As everyone knows, you can never get the French to agree on anything. So it has been nice to see the country coming together during this World Cup.
As my friend, a graduate student in Paris, put it to me, “Domenech is the most hated man in France. Even more so than Le Pen.” Domenech is of course the coach of the French national team, while Jean-Marie Le Pen is the leader of the extremist Front National party, who said in 2008 that the German occupation of France had been “not particularly inhumane.”
I must have looked confused. “There are at least some people who like Le Pen,” he explained. “No one likes Domenech.”
Great! Nobody likes Anelka either, or Ribery, or the cold summer weather here, or the luxury hotel the team is staying at in South Africa, or losing. So, the World Cup is defying stereotypes all around. Agreement at last.
It isn’t all fun and games in France, though. Some people seem to be having a difficult month.
Take Domenech, for example. In 2006, star player Zinedine Zidane drove his head into an opposing player’s chest in the finals of the World Cup because he felt disrespected by something (no one knows exactly what) and might well have cost Domenech’s team the championship. It’s only been downhill for the coach since then.
Like that time in the press conference after France’s first-round exit from the 2008 EuroCup when a giddy Domenech proposed to his then-girlfriend in front of a horrified French audience. Or that practice on Sunday, when no players showed up.
But things might even be looking up for the curly-haired coach himself. Since ineffective striker Nicolas Anelka called Domenech a dirty son of a whore at halftime of the Mexico match, it has been Anelka v. Domenech nonstop. And because to be against both is nihilism, Domenech is bound to pick up some fans. Like Le Pen, remember?
Domenech does have some personal appeal, too. Ok, not much. But consider the fact that he is not Frank Ribery, the declining (and married) midfielder under investigation for having relations with an underage prostitute named Zahia. Or Patrice Evra, the French captain who organized the team’s boycott of Sunday practice and now seems obsessed with, as he said Saturday, “eliminating” the “traitor” he believes to be on the team.
Sometimes, to be weak is better than to be hypocritical. If this is true, then Domenech’s star continues to rise. Because he is certainly not Rama Yade, the young French sports minister who criticized the team’s luxury accomodations and then stayed in an even more expensive hotel when she visited South Africa. See, Domenech, you’re coming back.
Understandably, the fans and the media in France are incensed. Sponsors are fleeing.

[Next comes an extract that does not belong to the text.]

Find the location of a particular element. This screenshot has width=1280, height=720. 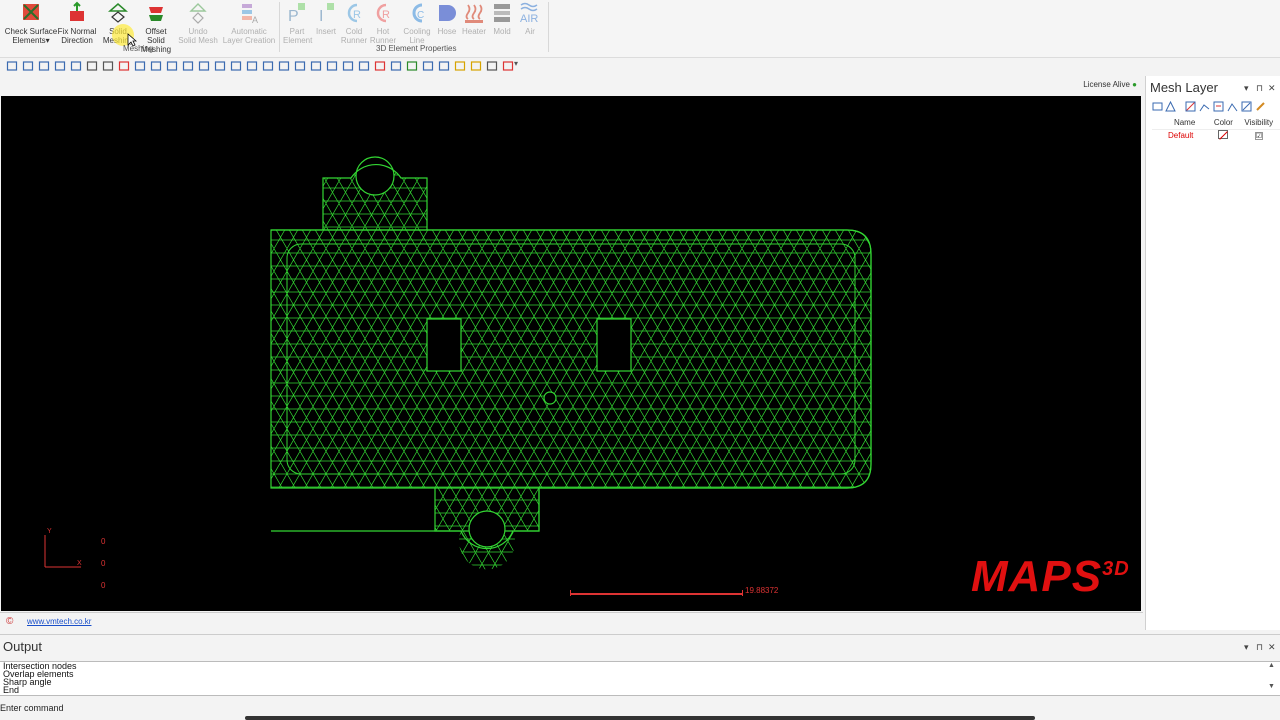

scale-bar is located at coordinates (656, 594).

Even the political classes have expressed their “distress,” from French President Nicolas Sarkozy (who took time out from a cozy visit with Russian President Dmitri Medvedev, at which he received as a gift a document signed by Napoleon, to call Anelka’s insults “inacceptable”) on down. Really, nothing infuriates like missing the political boost World Cup success brings. Or being reminded that Napoleon was taller than you.

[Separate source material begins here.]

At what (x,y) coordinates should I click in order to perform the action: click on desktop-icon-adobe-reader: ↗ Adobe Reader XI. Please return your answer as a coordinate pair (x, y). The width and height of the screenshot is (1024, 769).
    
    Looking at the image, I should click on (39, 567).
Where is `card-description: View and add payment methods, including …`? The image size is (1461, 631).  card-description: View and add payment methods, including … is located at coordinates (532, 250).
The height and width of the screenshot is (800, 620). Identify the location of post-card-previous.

Regular people are just as upset. In fact, nothing in America can compare to the ire of French fans right now. L’Equipe, the major sports newspaper, used its front page the morning after the Mexico game to encourage fans to “chuckle before [the players’s] puffy blisters so poorly situated under their hairy leather when they would be more useful just below their belts.” Something, I know, has been lost in translation here. But still, it’s bad.
In one way or another, the French team has become a symbol of everything that is wrong in the world. Given everything that is wrong in the world, this is no mean feat.
So it’s not just about the results, one loss and one tie. It’s about the money, the decadence,
the fame of the players, how commercialized the sport is, how it’s not just a game anymore, the whole damn thing. Screw it.
As a response, people are watching the TV, reading the papers, browsing the blogs, listening to the radio rail against soccer culture. Because that will take the money out of it, see?
Yes, as there is in so much moral outrage, there’s an element of self-hate in this World Cup drama. Even the soccer writers, so blisteringly polemical about the team, have taken to calling Domenech weak-willed when he changes strategy to accomodate their critiques.
And that’s what makes this episode so unifying. Everyone has a part in the disgust. Everyone, for once, is Domenech.